Centro-Oeste registra elevação de domicílios em segurança alimentar para 79,5%

Distribuição de alimentos a famílias no Centro-Oeste com mapa e gráfico sobrepostos mostrando aumento da segurança alimentar.

Região alcança 79,5% de domicílios em segurança alimentar em 2024 e registra queda da insegurança grave para 2,8% segundo avaliação nacional

Os dados da Escala Brasileira de Insegurança Alimentar (EBIA) mostram que o percentual de domicílios do Centro-Oeste em segurança alimentar e nutricional subiu de 40,5% em 2022 para 79,5% em 2024, enquanto a insegurança grave caiu de 12,9% para 2,8%.

A comparação entre a Rede Penssan de 2022 e a PNAD Contínua de 2024 indica que cerca de 1,7 milhão de pessoas na região deixaram de passar fome e que 6,5 milhões saíram de algum nível de insegurança alimentar e nutricional.

A Secretaria Extraordinária de Combate à Pobreza e à Fome do Ministério do Desenvolvimento e Assistência Social atribui esses resultados ao fortalecimento do Sistema Nacional de Segurança Alimentar e Nutricional, retomado em 2023 e que completa 20 anos em 2026.

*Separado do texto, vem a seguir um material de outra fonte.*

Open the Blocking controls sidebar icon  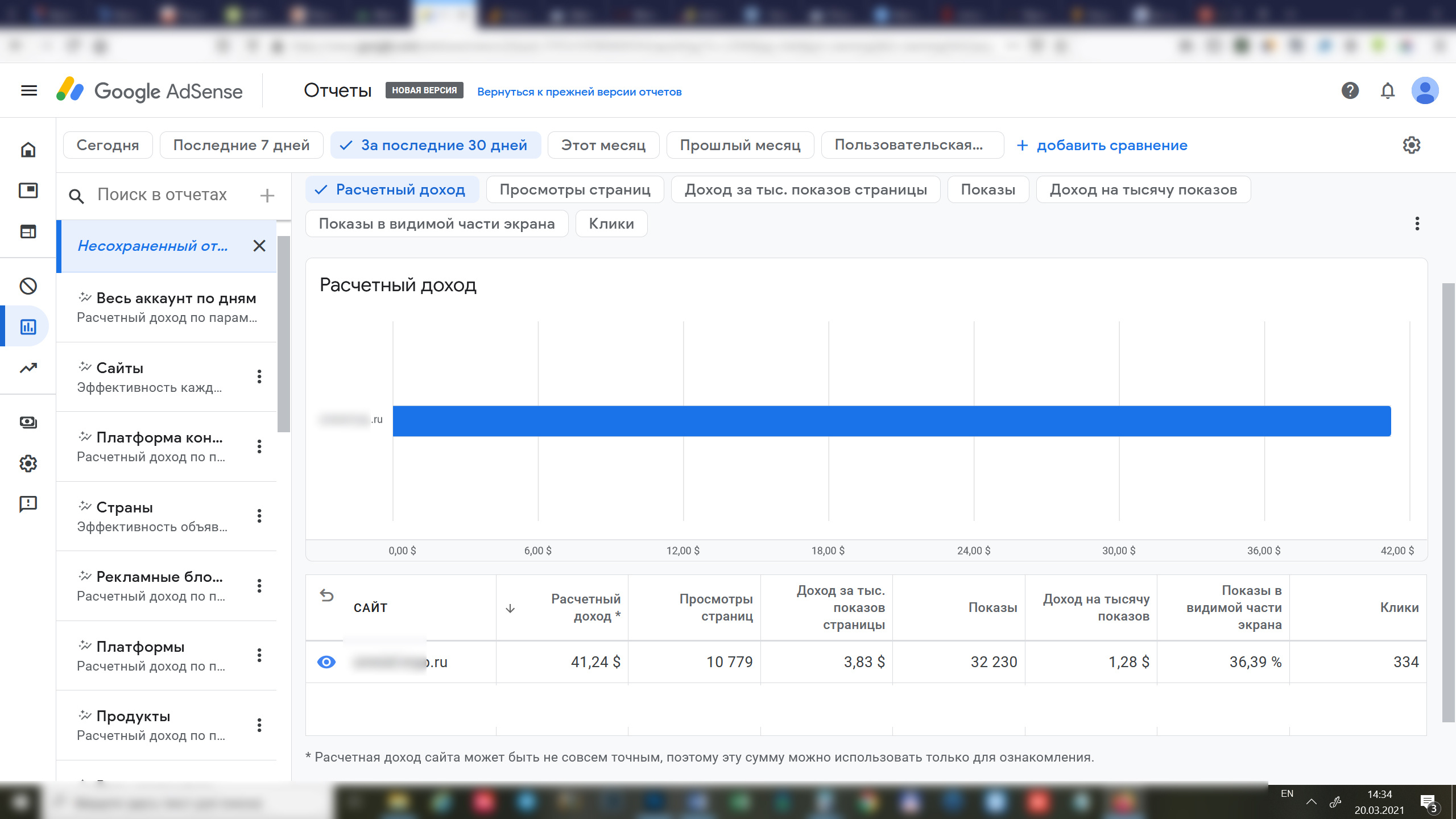[x=28, y=286]
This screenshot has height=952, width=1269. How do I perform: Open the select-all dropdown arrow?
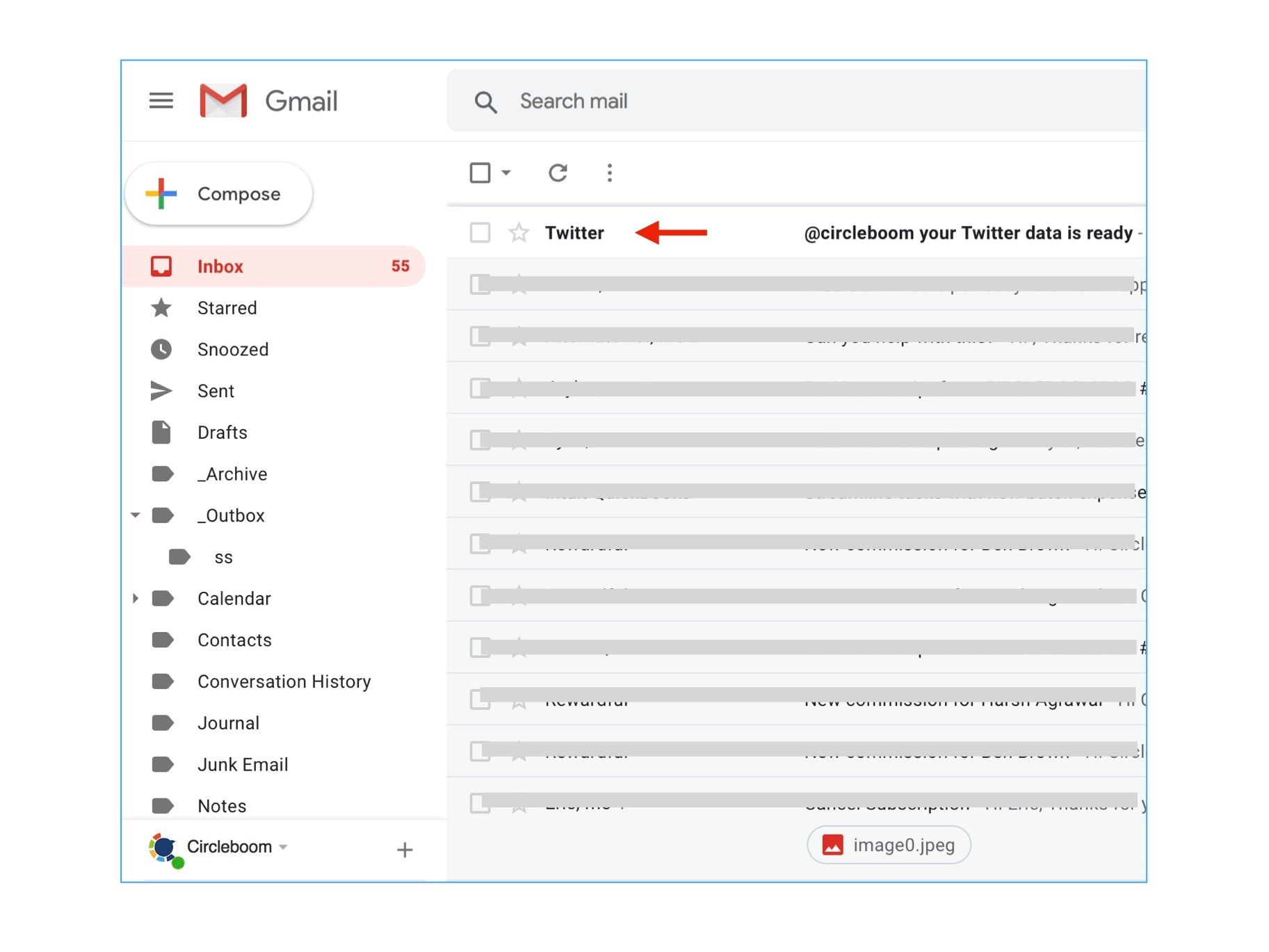[x=506, y=173]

Valéria Burity, secretária extraordinária de Combate à Pobreza e à Fome do MDS, ressaltou a integração entre políticas públicas e a mobilização de diferentes níveis de governo. “Em 2023, chegamos ao governo com a missão de tirar o país do Mapa da Fome novamente. Em 2022, havia 33,1 milhões de pessoas em situação de fome no país e em tempo recorde conseguimos reverter esse quadro. Em 2024, o país atingiu a menor taxa da história para a insegurança alimentar grave, levamos dois anos para reconquistar uma marca que, no passado, levou dez anos (2003-2013) de construção de políticas públicas para ser alcançada”

A EBIA define a insegurança leve como preocupação com falta de alimentos no futuro, a insegurança moderada como redução da qualidade da alimentação e a insegurança grave como situação de fome, e registra que a insegurança leve no Centro-Oeste caiu de 31,1% para 14,4% entre 2022 e 2024 enquanto a insegurança moderada caiu de 15,5% para 3,3%.

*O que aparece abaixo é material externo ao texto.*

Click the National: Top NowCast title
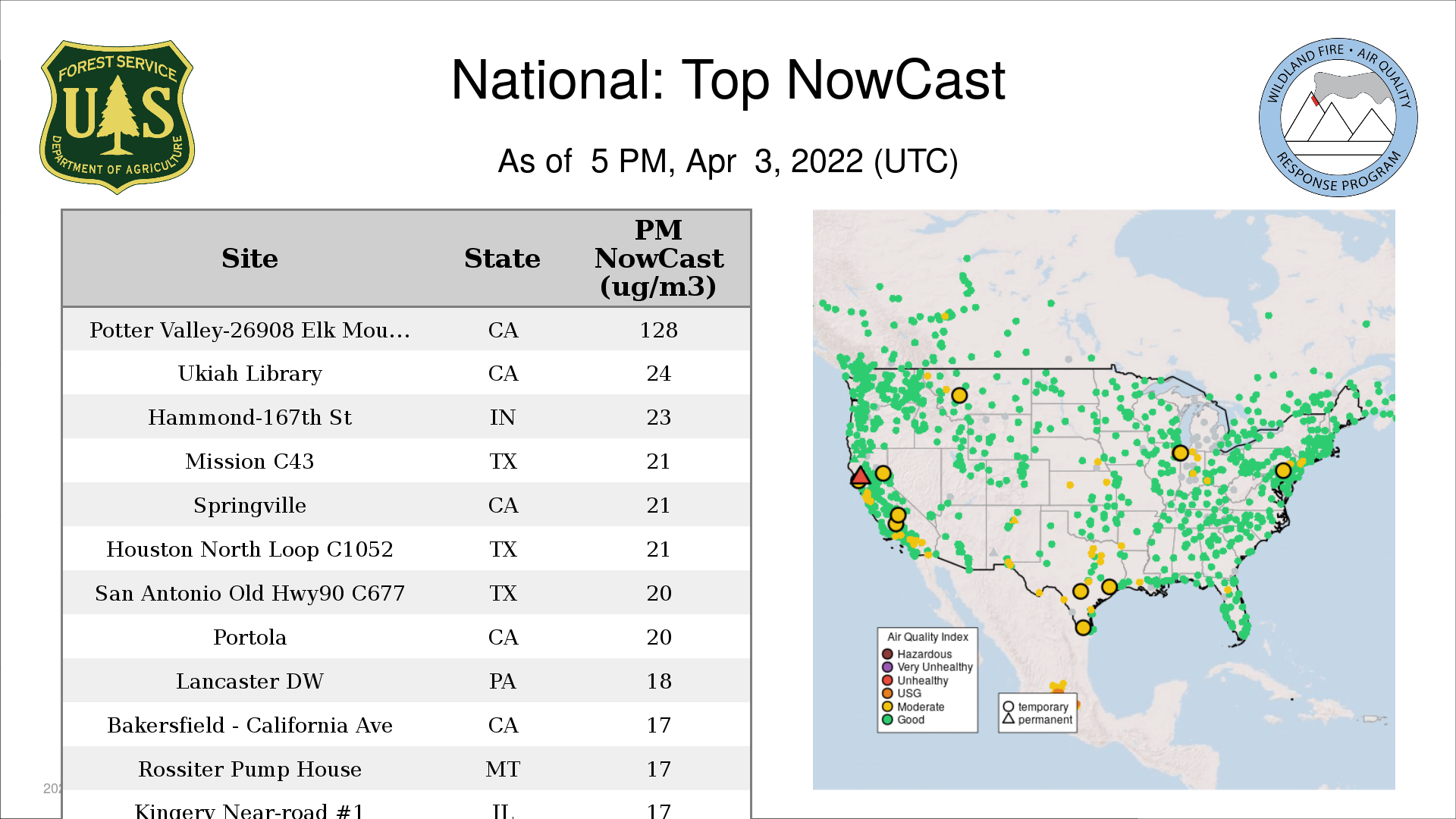Screen dimensions: 1456x819 point(727,80)
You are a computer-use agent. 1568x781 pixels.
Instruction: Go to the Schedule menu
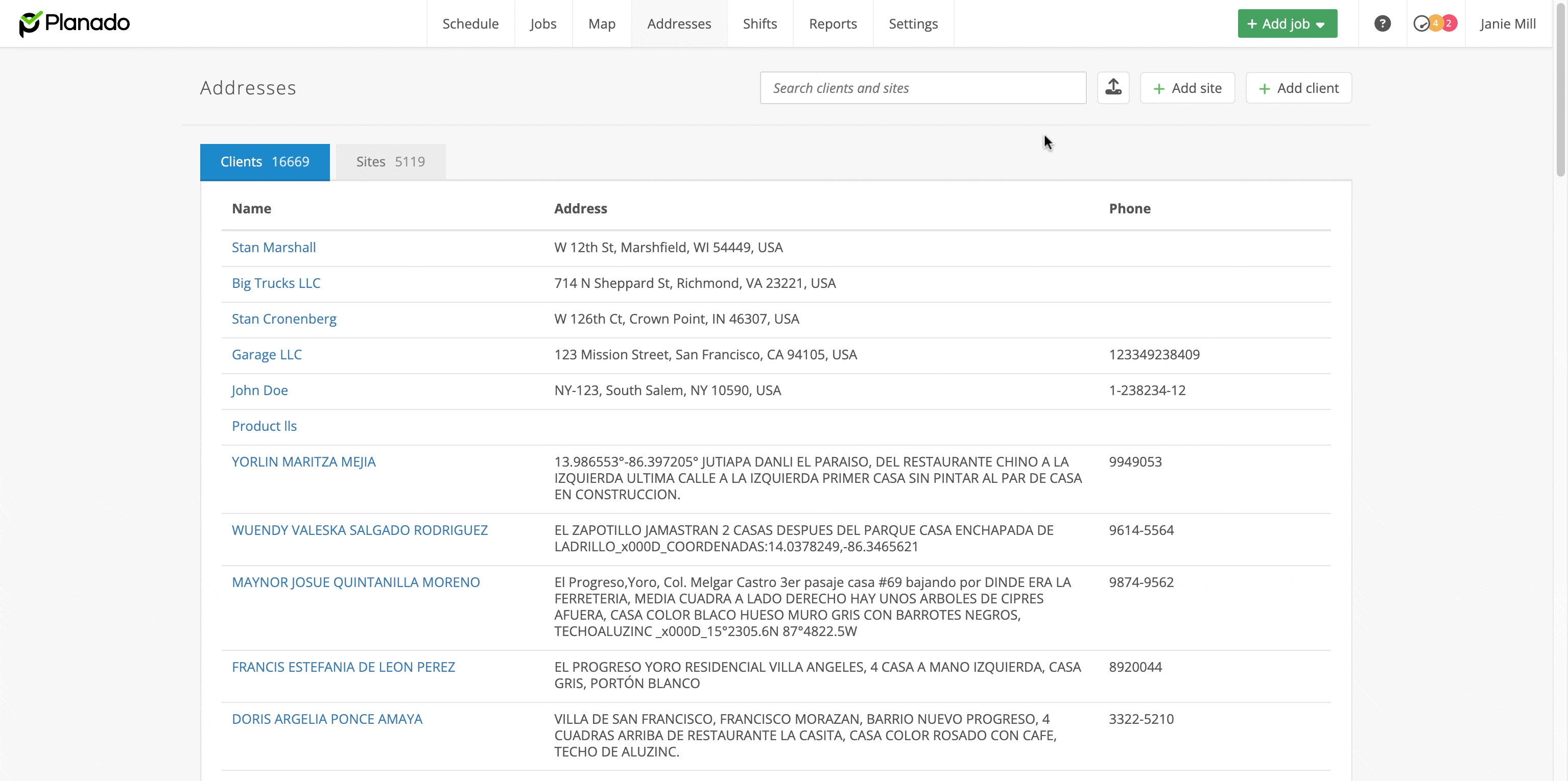click(470, 23)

O Sisan organiza ações a partir de três pilares centrais que passam pela participação social, pela coordenação governamental e pela pactuação federativa e integra programas como Bolsa Família, Benefício de Prestação Continuada, Pronaf, PAA, PNAE e Programa Cisternas.

A Caisan, coordenada pelo MDS e composta atualmente por 24 ministérios, tem papel na elaboração, implementação e monitoramento do Plano Nacional de Segurança Alimentar e Nutricional, e a reestruturação do sistema ampliou a adesão de municípios de 536 no final de 2022 para 2.297 em junho de 2026, com todos os estados e o Distrito Federal já participantes.

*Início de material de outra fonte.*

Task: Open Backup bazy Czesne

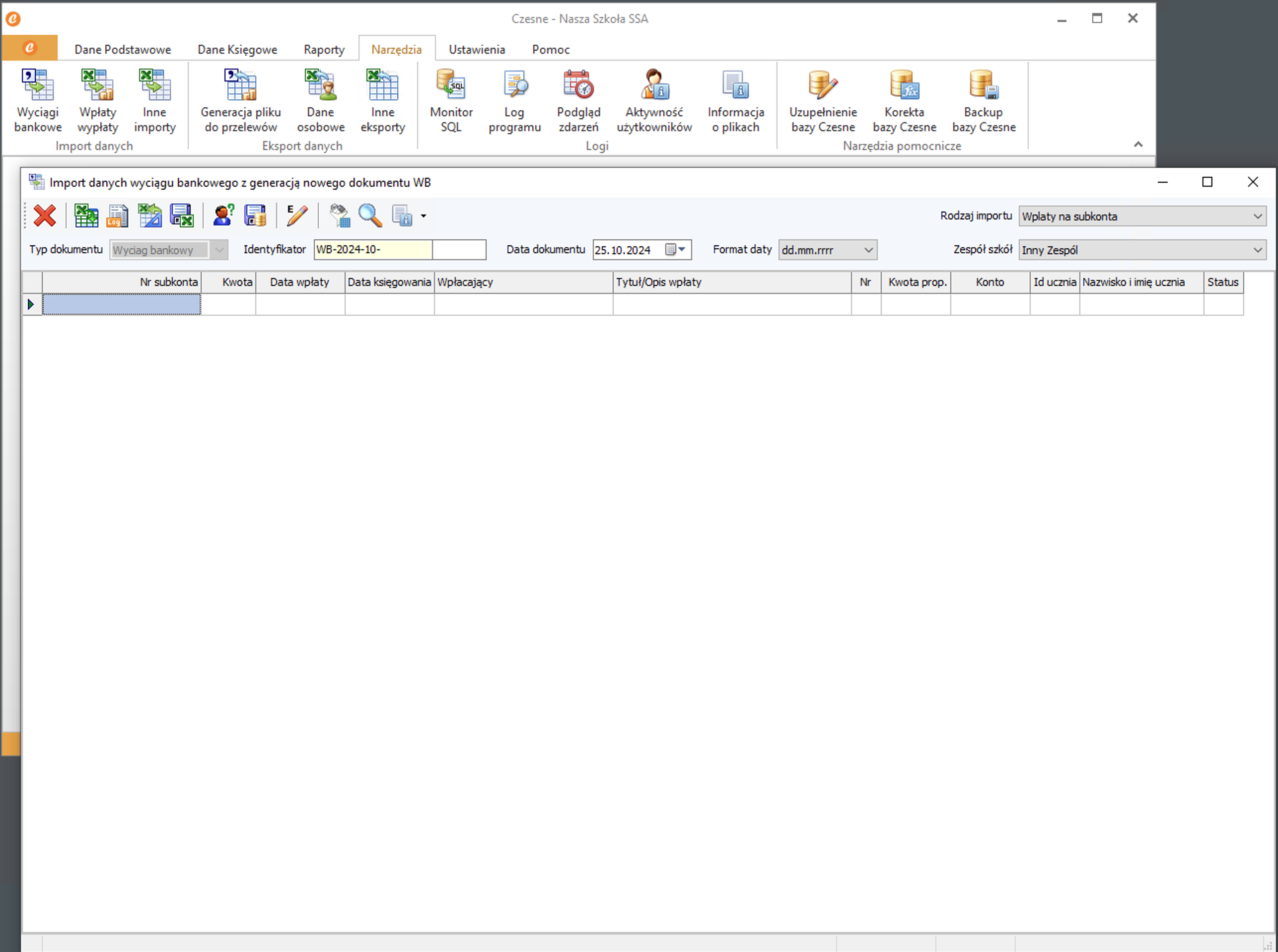Action: [x=984, y=101]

No Centro-Oeste o número de municípios aderidos passou de 3 em 2022 para 63 em 2026, multiplicando por 21 a participação local e fortalecendo a capacidade municipal de gestão e articulação para garantir o direito à alimentação adequada.

Dados da Pesquisa de Informações Básicas Municipais do IBGE mostraram que em 2024 33% dos municípios do Centro-Oeste tinham Conselhos Municipais de Segurança Alimentar e Nutricional, 6% dispunham de câmaras intersetoriais e 12% possuíam leis municipais de segurança alimentar, além de 72% dos municípios desenvolverem ações de promoção da alimentação adequada, 80% operarem concessão de benefícios eventuais, 52% participarem do PAA e 72% comprarem alimentos da agricultura familiar para o PNAE e de a região contar com 42 restaurantes populares, 34 cozinhas comunitárias, 17 bancos de alimentos e 17 centrais de recebimento da agricultura familiar.

A implementação do Sisan nos territórios ocorre por meio da descentralização e da adesão que pressupõem a instituição de instâncias próprias e o alinhamento às diretrizes nacionais.